## EXTRAIT CITÉ
((

QUAND LA MARINE NATIONALE VOLAIT AU SECOURS DES ARMENIENS
Par Jean Guisnel
Le Point
http://www.lepoint.fr/chroniqueurs-du-point/jean-guisnel/quand-la-marine-nationale-volait-au-secours-des-armeniens-27-12-2011-1412777_53.php
27 dec 2011
France
En 1909 et en 1915, la marine francaise a sauve des milliers
d'Armeniens persecutes en Turquie. Georges Kevorkian a consacre un
livre a ces interventions.
On le sait peu, mais a deux reprises au debut du XXe siècle, des
milliers d'Armeniens ne durent leur salut qu'a des interventions
musclees de la marine nationale francaise. Passionne par ces episodes,
Georges Kevorkian a enquete dans les archives historiques du ministère
de la Defense et auprès des descendants des marins ayant participe
a ces operations pour en faire un livre*. Entretien.
Le Point : En avril 1909, Stephen Pichon et Marie-Georges Picquart,
respectivement ministre des Affaires etrangères et ministre de la
Guerre du gouvernement Clemenceau, decident d'envoyer plusieurs
navires au secours des Armeniens de Cilicie sauvagement reprimes par
les Turcs. Pouvez-vous nous rappeler le contexte historique de cette
intervention ?
Georges Kevorkian : Les Jeunes-Turcs au pouvoir depuis 1908 ont
promulgue une Constitution qui introduit des reformes de progrès et
une orientation plus tolerante des rapports entre les differentes
communautes de l'Empire ottoman, notamment entre les Armeniens
chretiens et les Turcs musulmans. Les Armeniens adhèrent a ce
programme. Mais parmi ces Jeunes-Turcs, les nationalistes les plus
radicaux rejettent les "infidèles". Les Armeniens sont accuses de
menees autonomistes en Cilicie. À la mi-avril 1909, des heurts entre
les communautes declenchent des represailles de la part des Turcs.

))

## DONNÉES DISPONIBLES
((

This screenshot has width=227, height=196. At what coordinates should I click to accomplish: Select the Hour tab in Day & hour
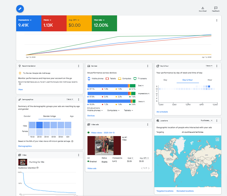[x=210, y=80]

))

## BUT DE L'EXERCICE
Dans l'extrait, reformulez s'il vous plaît sous forme de liste le paragraphe qui commence par « On le sait peu », en conservant ses faits principaux. Les données n'ont aucun rapport avec l'extrait.

## RÉSULTAT
- À deux reprises au début du XXe siècle, des milliers d'Arméniens n'ont dû leur salut qu'à des interventions musclées de la marine nationale française.
- Passionné par ces épisodes, Georges Kevorkian a enquêté dans les archives historiques du ministère de la Défense et auprès des descendants des marins ayant participé à ces opérations.
- Il en a tiré un livre, qui fait l'objet d'un entretien.